Я покачал головой. Все это было чересчур для меня.
- Я говорил тебе, что мы должны отправиться в Африку, - сказал я. - Я, блин, говорил тебе, но...
- Ты говорил - в Мавританию, - перебил он, - а это совершенно в другой стороне, примерно в тысяче миль от Карфагена.
- Заткнись, а?
Остаток дня мы потратили на то, чтобы заблудиться.
В сложившихся обстоятельствах это было разумным поступком. В конце концов, если ты сам понятия не имеешь, где находишься, то как тебя искать? К счастью, заблудиться в Риме проще простого. Мы просто направились на северо-восток, пока не дошли до Субуры, а там нырнули в лабиринт прелестных маленьких улочек, дворов и тому подобного. Без проблем.
Когда мы закончили, было уже довольно поздно, мы оба вымотались, не говоря уж о голоде. В конце концов мы нырнули под портик какого-то ужасно неряшливого храмчика, повалились и заснули в компании примерно двенадцати других подонков. Не помню, что мне снилось, но зато помню, как проснулся, потому что первое, что я увидел, открыв глаза, был стоящий надо мной мужик с ножом.
Ненавижу такие пробуждения.
К счастью, мне хватило ума пнуть его в яйца, и он рухнул на спину. Когда я стал приподниматься, что-то тяжелое скатилось у меня с груди и со звоном полетело на пол. Только одна вещь в мире звенит таким образом.

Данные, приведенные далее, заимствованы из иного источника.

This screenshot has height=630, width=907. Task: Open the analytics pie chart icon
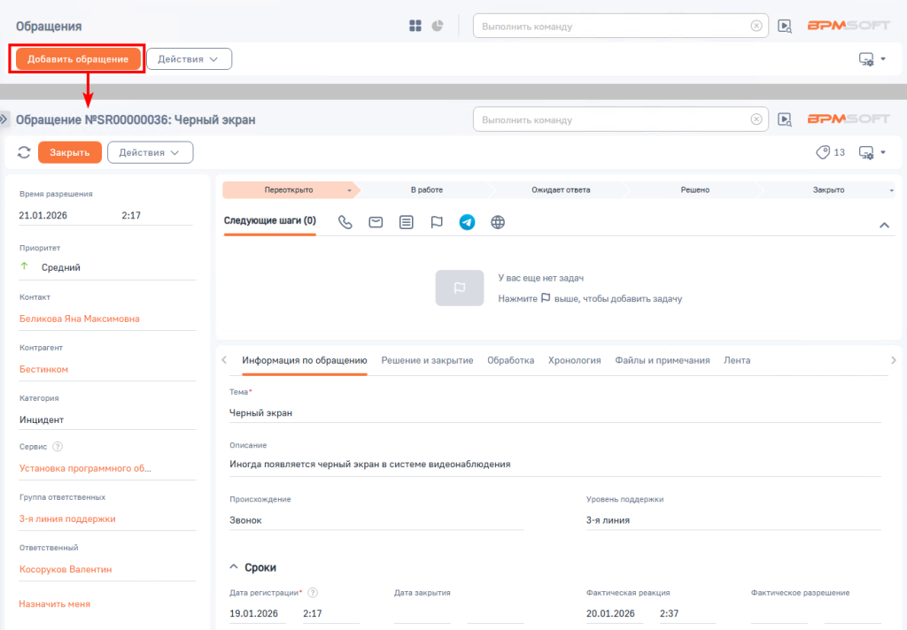[438, 26]
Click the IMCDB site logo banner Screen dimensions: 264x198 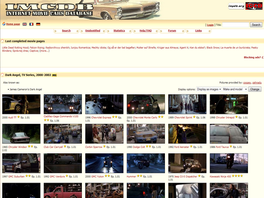click(50, 9)
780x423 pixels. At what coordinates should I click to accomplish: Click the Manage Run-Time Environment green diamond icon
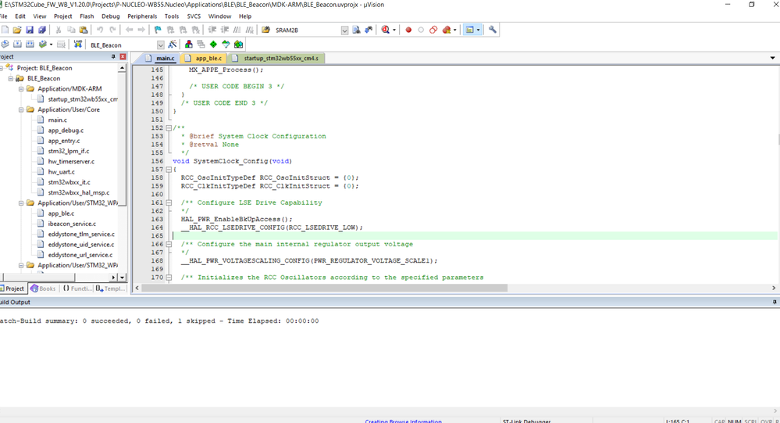pos(213,45)
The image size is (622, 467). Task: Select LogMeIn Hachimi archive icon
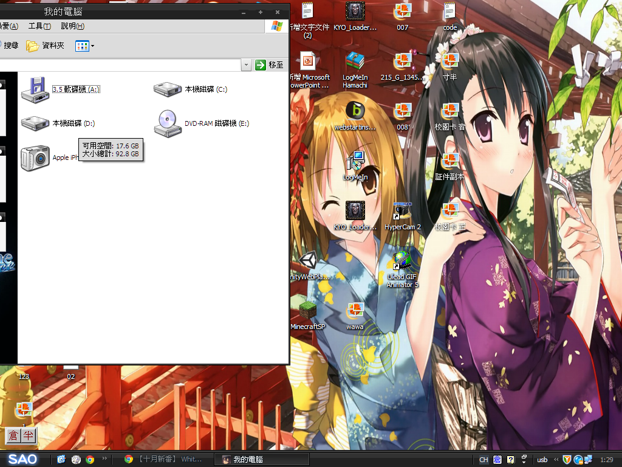pyautogui.click(x=355, y=62)
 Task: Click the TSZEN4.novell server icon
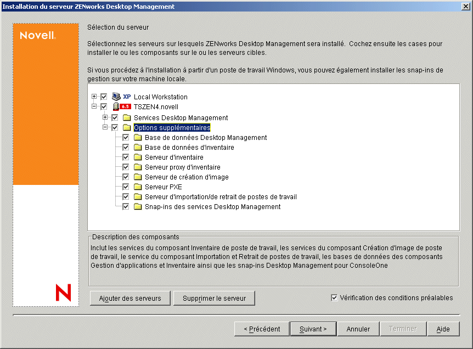[115, 107]
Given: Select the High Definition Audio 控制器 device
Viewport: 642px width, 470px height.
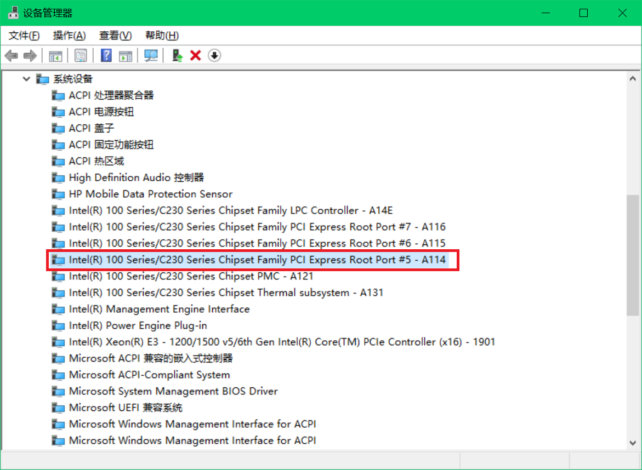Looking at the screenshot, I should click(x=136, y=177).
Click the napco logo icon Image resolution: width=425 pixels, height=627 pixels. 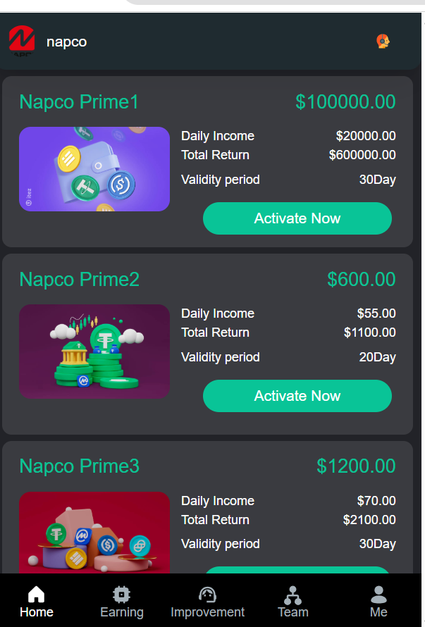22,40
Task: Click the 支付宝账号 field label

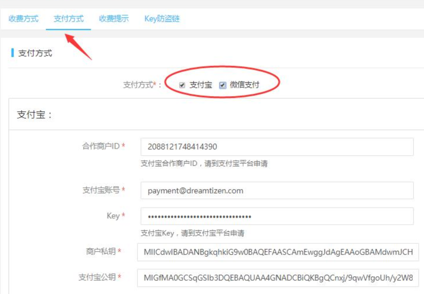Action: click(x=101, y=190)
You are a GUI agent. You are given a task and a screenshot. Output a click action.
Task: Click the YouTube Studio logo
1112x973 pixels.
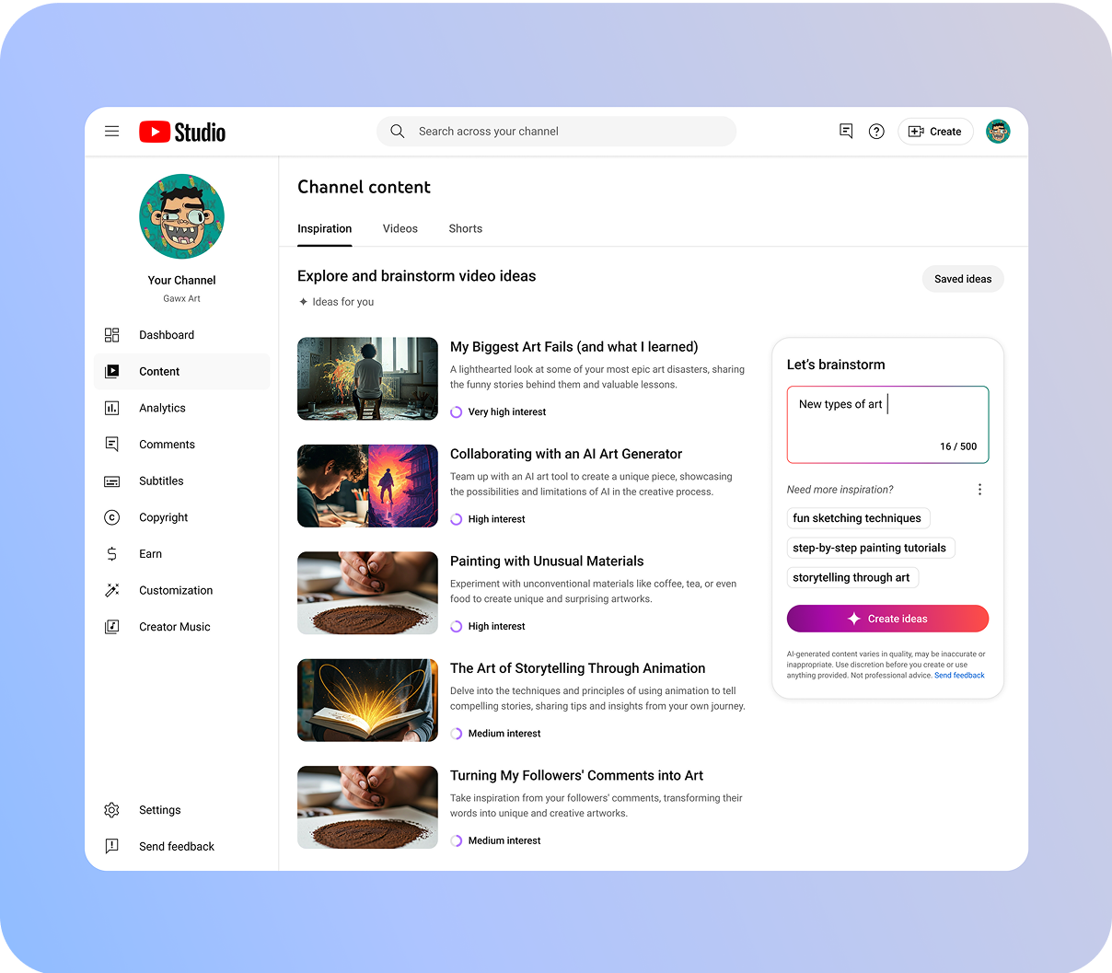coord(182,132)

Мужик попытался встать, так что я пнул его в ухо и он успокоился. С виду он был бродяга как бродяга, но сейчас находился в отключке, а я не собирался дожидаться, когда он очнется.
К слову, Луций Домиций решил проснуться как раз в этот момент. Он рывком уселся, и я услышал точно такой же звон.
Случаются вещи странные и вещи попросту необъяснимые. Я подобрал одну из звенящих штук, растянул слегка ремешки и заглянул внутрь. Внутри оказалось по меньшей мере сорок денариев.
Это означало, что ночью, пока мы спали, окруженные уличным сбродом, кто-то подкрался к нам совершенно незаметно и засунул нам с Луцием Домицием под рубашку по толстому кошельку.
Восемь
Со временем научаешься действовать в разных обстоятельства - например, если тебя преследуют власти, или если тебя вышвыривают из таверны из-за негодных башмаков, или побивают камнями за странные речи. Прожив в этом мире достаточно долго, набираешься умений, необходимых в подобных случаях, автоматически - если только вы не исключительный счастливчик или римский сенатор. Все это ожидаемые вещи. Опытный человек начинает уклоняться еще до того, как в него прицелятся.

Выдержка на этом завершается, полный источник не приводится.